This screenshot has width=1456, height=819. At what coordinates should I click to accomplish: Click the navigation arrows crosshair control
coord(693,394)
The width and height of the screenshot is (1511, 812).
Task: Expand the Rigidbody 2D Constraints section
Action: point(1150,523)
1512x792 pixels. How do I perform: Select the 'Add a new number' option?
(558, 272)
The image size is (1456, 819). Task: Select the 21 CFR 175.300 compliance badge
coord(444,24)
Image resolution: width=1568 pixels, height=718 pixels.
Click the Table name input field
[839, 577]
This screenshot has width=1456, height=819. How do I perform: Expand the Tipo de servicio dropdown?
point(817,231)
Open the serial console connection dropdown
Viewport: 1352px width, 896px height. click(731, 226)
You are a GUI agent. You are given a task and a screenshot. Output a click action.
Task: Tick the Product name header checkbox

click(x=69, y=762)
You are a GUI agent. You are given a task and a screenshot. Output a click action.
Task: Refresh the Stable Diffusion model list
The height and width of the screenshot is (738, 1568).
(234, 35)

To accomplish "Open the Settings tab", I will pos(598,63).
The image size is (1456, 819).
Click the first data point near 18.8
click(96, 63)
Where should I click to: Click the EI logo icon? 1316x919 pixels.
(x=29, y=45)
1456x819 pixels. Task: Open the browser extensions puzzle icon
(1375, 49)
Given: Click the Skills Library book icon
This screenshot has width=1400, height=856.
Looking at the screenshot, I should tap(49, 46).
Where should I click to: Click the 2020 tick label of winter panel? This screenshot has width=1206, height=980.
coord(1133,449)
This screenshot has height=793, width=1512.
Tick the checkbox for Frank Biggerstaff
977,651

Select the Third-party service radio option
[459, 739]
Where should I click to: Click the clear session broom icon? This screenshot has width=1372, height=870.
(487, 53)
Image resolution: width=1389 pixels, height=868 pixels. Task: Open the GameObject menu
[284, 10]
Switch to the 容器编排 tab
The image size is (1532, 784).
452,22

▶ _Exercise description_: Every line of the listing should be repeated exactly.

▶ _Problem solution_:
This screenshot has width=1456, height=819. At what coordinates should I click to accomplish: Click the navigation arrows crosshair control
coord(693,394)
The width and height of the screenshot is (1511, 812).
Task: Expand the Rigidbody 2D Constraints section
Action: point(1150,523)
1512x792 pixels. How do I perform: Select the 'Add a new number' option?
(558, 272)
The image size is (1456, 819). Task: Select the 21 CFR 175.300 compliance badge
coord(444,24)
Image resolution: width=1568 pixels, height=718 pixels.
Click the Table name input field
[839, 577]
This screenshot has width=1456, height=819. How do I perform: Expand the Tipo de servicio dropdown?
point(817,231)
Open the serial console connection dropdown
Viewport: 1352px width, 896px height. click(731, 226)
You are a GUI agent. You are given a task and a screenshot. Output a click action.
Task: Tick the Product name header checkbox

click(x=69, y=762)
You are a GUI agent. You are given a task and a screenshot. Output a click action.
Task: Refresh the Stable Diffusion model list
The height and width of the screenshot is (738, 1568).
(234, 35)

To accomplish "Open the Settings tab", I will pos(598,63).
The image size is (1456, 819).
Click the first data point near 18.8
click(96, 63)
Where should I click to: Click the EI logo icon? 1316x919 pixels.
(x=29, y=45)
1456x819 pixels. Task: Open the browser extensions puzzle icon
(1375, 49)
Given: Click the Skills Library book icon
This screenshot has width=1400, height=856.
Looking at the screenshot, I should tap(49, 46).
Where should I click to: Click the 2020 tick label of winter panel? This screenshot has width=1206, height=980.
coord(1133,449)
This screenshot has height=793, width=1512.
Tick the checkbox for Frank Biggerstaff
977,651

Select the Third-party service radio option
[459, 739]
Where should I click to: Click the clear session broom icon? This screenshot has width=1372, height=870.
(487, 53)
Image resolution: width=1389 pixels, height=868 pixels. Task: Open the GameObject menu
[284, 10]
Switch to the 容器编排 tab
The image size is (1532, 784).
452,22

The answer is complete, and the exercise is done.